Because they're so divisive, you'll never readily see such images on TV anymore, or in the newspaper, but I need only drive a half mile into urban areas to view in living color the huge difference between my life and that of non-whites.


Maybe I should get my camera out.



FROM: Paul
DATE: Thursday January 20, 2005 -- 9:37:19 pm
Oh, don't get me wrong, Joseph. I'm not saying that things are absolutely wonderful and fantastic right now. I know that as a white male, I get an enormous, unfair set of breaks that people of other races don't get - and the same goes for women, of course.



FROM: ruzz [E-Mail]
DATE: Thursday January 20, 2005 -- 11:39:50 pm
meh



FROM: Paul
DATE: Friday January 21, 2005 -- 7:45:32 am
Thanks for that insightful commentary, ruzz.



FROM: Chris
DATE: Friday January 21, 2005 -- 8:12:15 am
Do go out with your camera - I bet those pictures would be very interesting. I'm sure somebody here (myself included) would get them online if you don't have a place to do it yourself.



FROM: Joseph
DATE: Friday January 21, 2005 -- 10:46:38 am
The interesting thing is that the signs are gone and that's a good thing. But the behavior persists. I looked through more of the photos and the interesting thing is that the images are not limited to the South. There are very few from the out West where signs reflect discrimination against Native Americans, and there was another "whites only" sign way up North in Lancaster, Ohio.

Paul--I didn't get you wrong. I know you didn't mean things are rosy now. And I agree that it is scary to see social ills so readily accepted that they are codified into law. The legal backing is what allowed signs like these to be made and and the laws behind them enforceable.

But though the signs are down and laws repealed, discrimination persists.

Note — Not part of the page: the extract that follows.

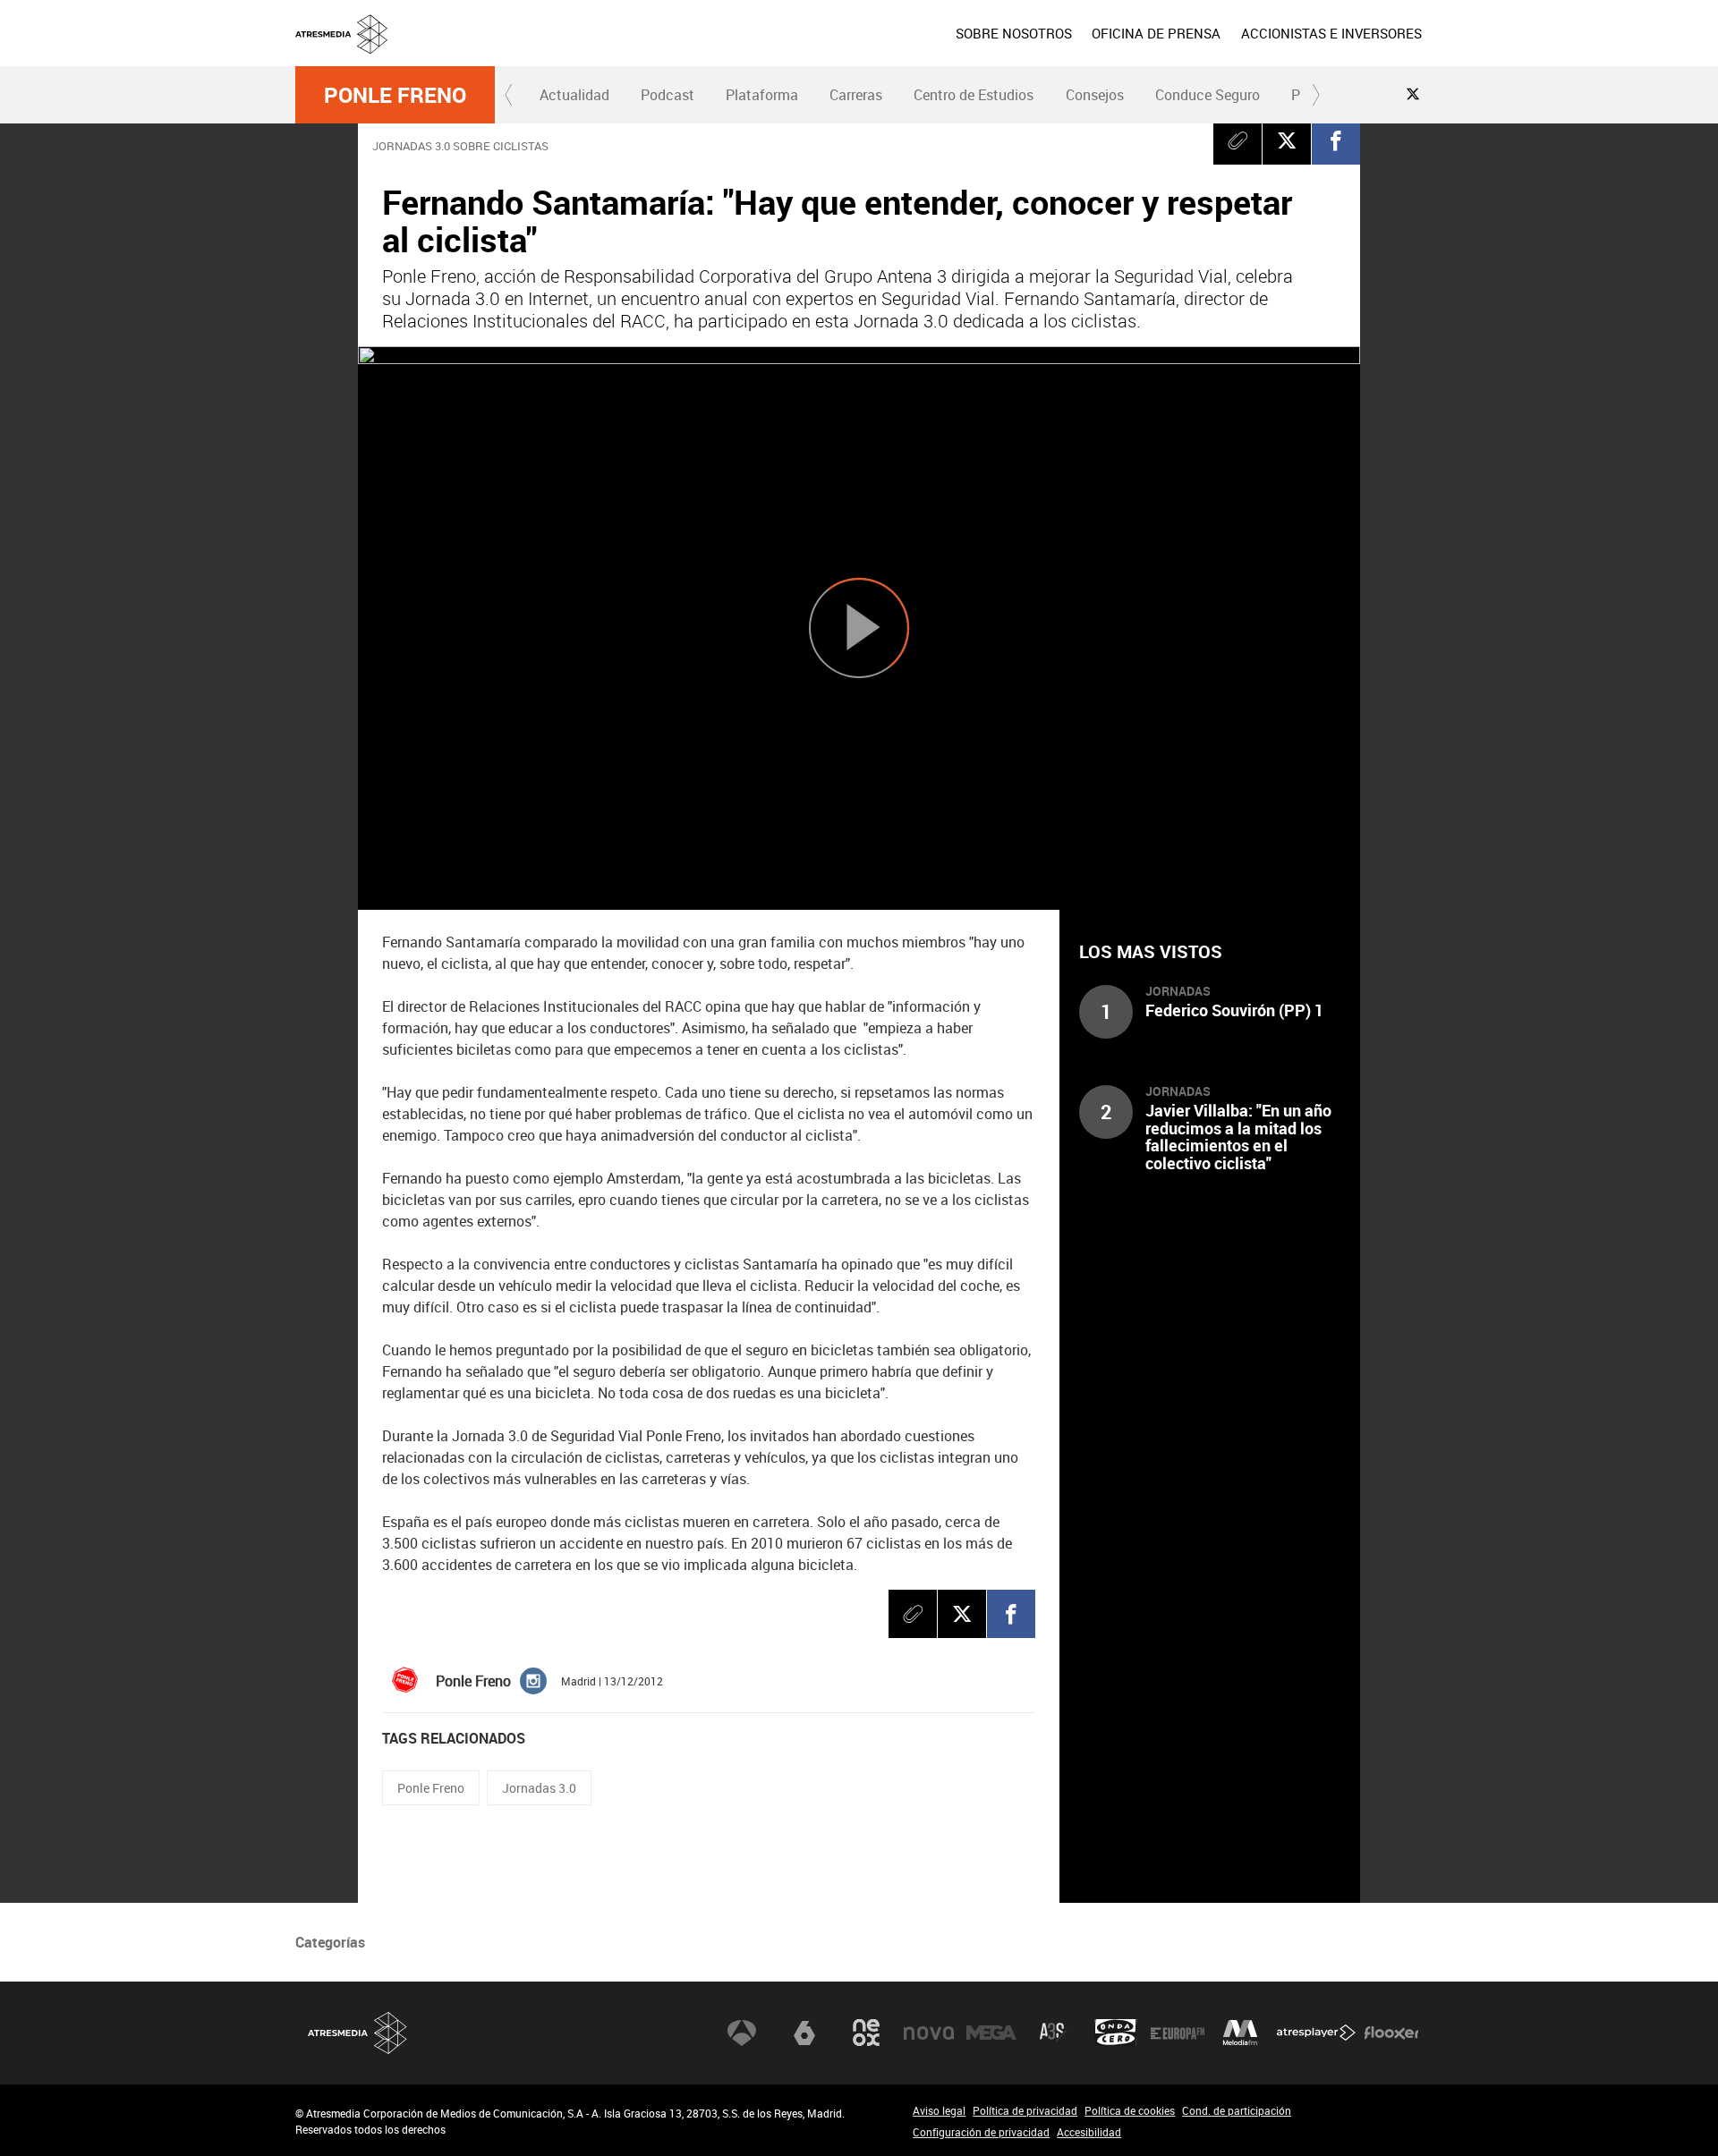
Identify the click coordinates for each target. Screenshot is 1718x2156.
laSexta (804, 2032)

My pet peeve, since I've moved to New England is all the finger-pointing. New Englanders still seem to be very satisfied with having won the Civil War, which they think was solely about ending slavery. Once they (I say they because this has happened quite a number of times) find out that I've lived in the Deep South for many years they usually will tell me how they went on vacation in the South and they (leaning in to whisper conspiratorially) "saw prejudice."

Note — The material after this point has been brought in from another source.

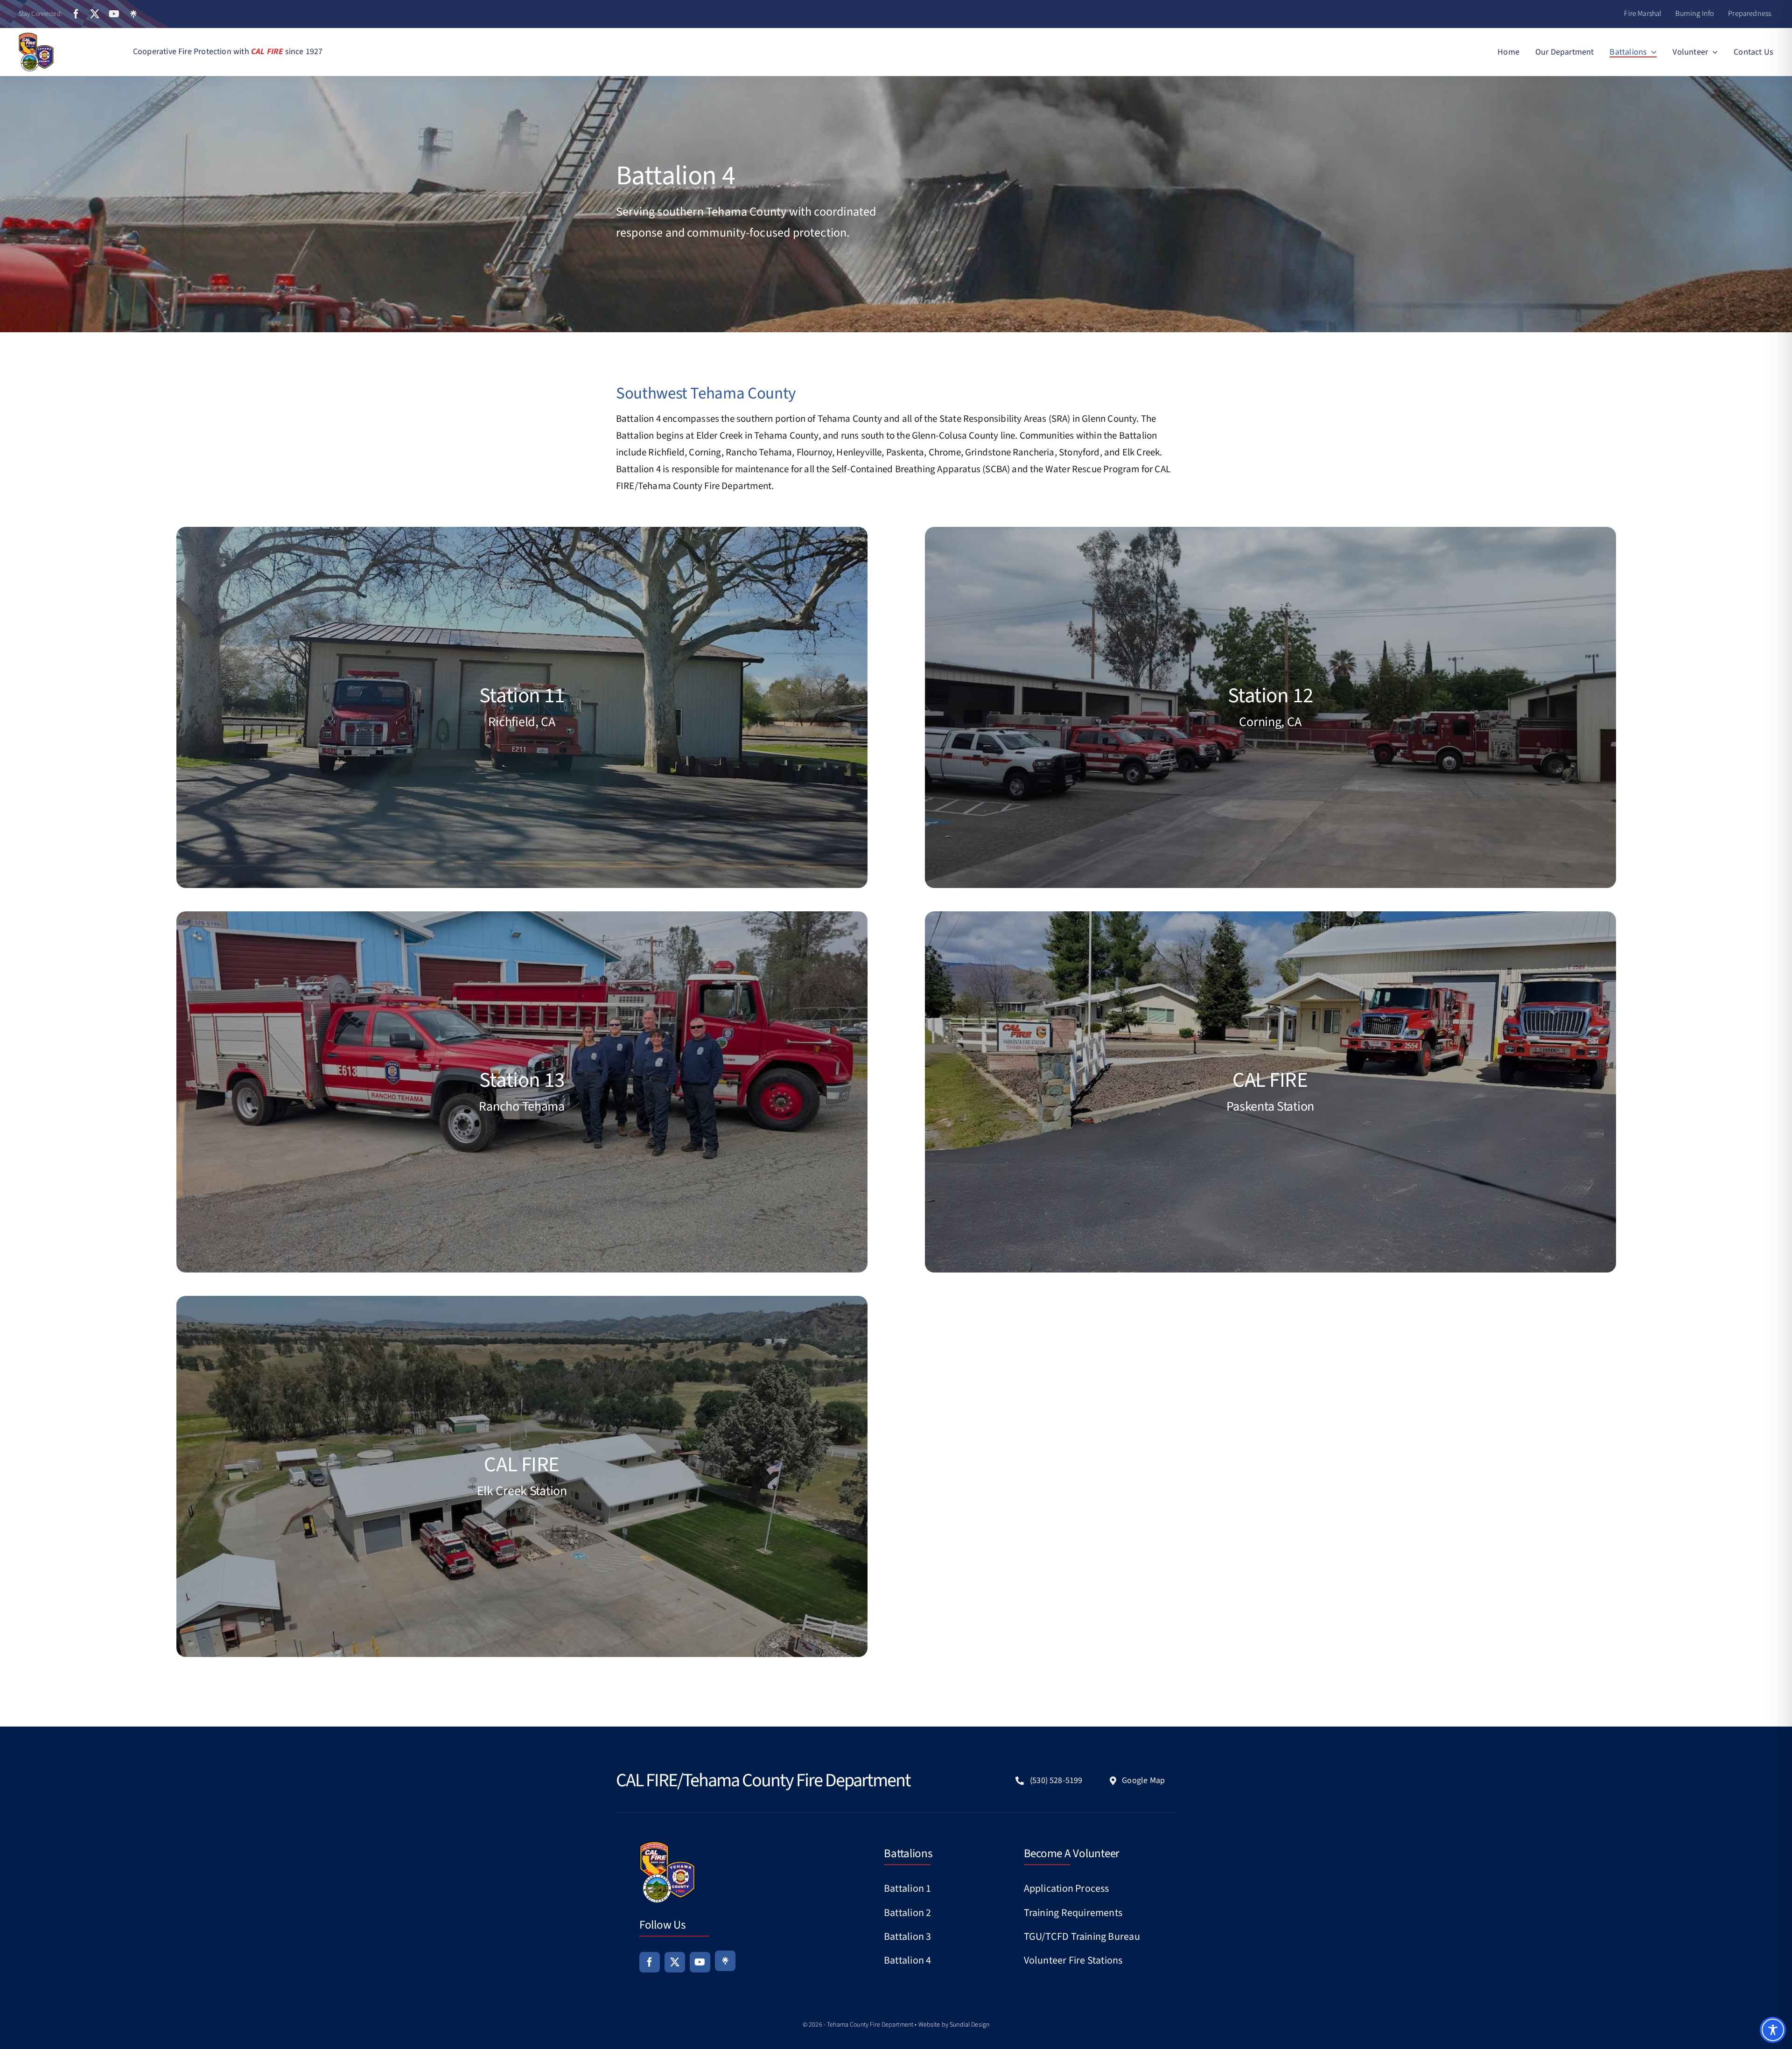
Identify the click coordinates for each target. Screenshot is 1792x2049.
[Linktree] (133, 14)
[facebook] (76, 14)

Now, I live in New England, and no New Englander needs to travel all the way to the South to "see prejudice." It's right here too. You know how many people I know in New England who would happily pass a law saying "No Spanish speaking allowed."

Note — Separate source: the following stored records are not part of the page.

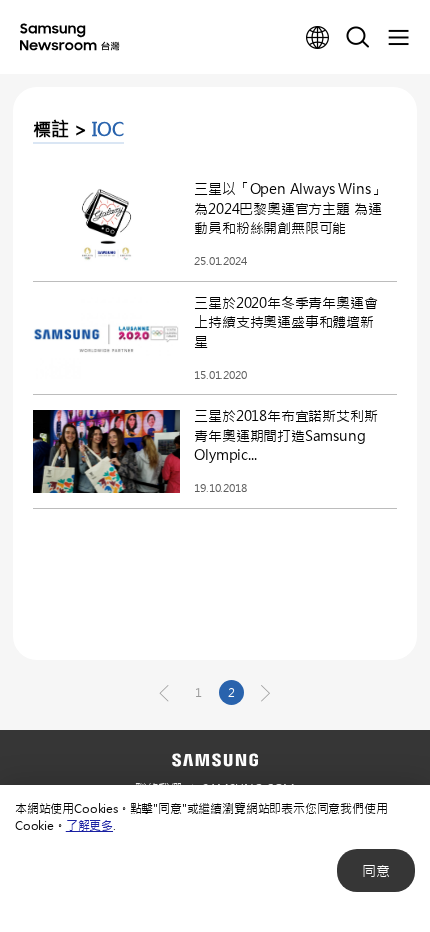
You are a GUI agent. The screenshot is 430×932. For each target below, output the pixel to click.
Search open (358, 38)
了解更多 (89, 825)
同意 (376, 870)
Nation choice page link (318, 38)
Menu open (398, 38)
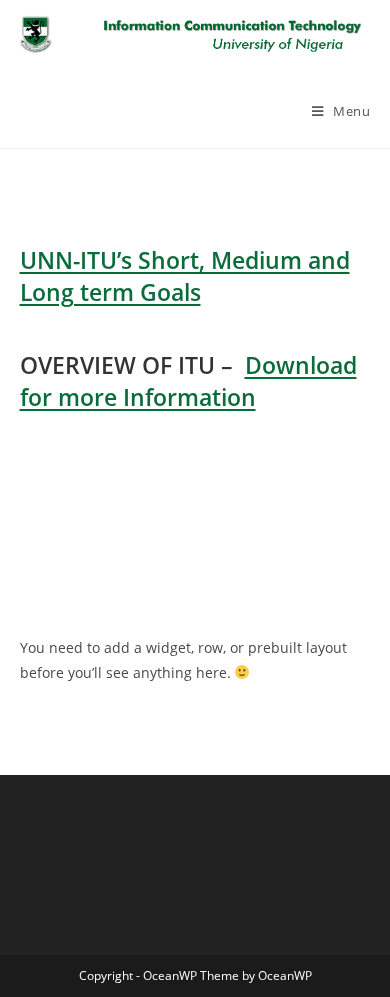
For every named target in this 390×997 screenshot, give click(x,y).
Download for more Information (188, 381)
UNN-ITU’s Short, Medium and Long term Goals (185, 276)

Slavery is illegal now, too--but there is still quite a bit in this country--and I'm not talking about the minimum wage. There are quite a few Chinese immigrants who are working to pay off "loans" they were given to pay for illegal transport to the US. They are paid nothing for the toil they perform here working for various Chinese enterprises. There is a huge Chinese buffet chain that I believe runs off of indentured servitude--slavery. I've seen the evidence first hand. I made the mistake of asking how much the "waiters" get paid because I wanted to know whether I should tip or not. If they got $2.10 an hour, then I would have tipped. If they got minimum wage, I probably still would have tipped, but not 15 per cent. You should have been there to see how that simple question was answered. It got very ugly quick. The short of it is, they weren't getting paid at all as far as I could tell.

The one good thing about slavery and discrimination being illegal is that all of the above can be prosecuted. Whether it will be or not, who knows?



FROM: Paul
DATE: Saturday January 22, 2005 -- 11:27:54 am
Joseph: You know how many people I know in New England who would happily pass a law saying "No Spanish speaking allowed."

I can sadly say that I know a number of people who would want that, too. Not a lot, mind you, but a number.

The issues you bring up with Chinese waiters are really eye-opening. That's what needs to be documented.



FROM: Joseph
DATE: Monday January 24, 2005 -- 3:25:43 pm
Help is on the way, little by little.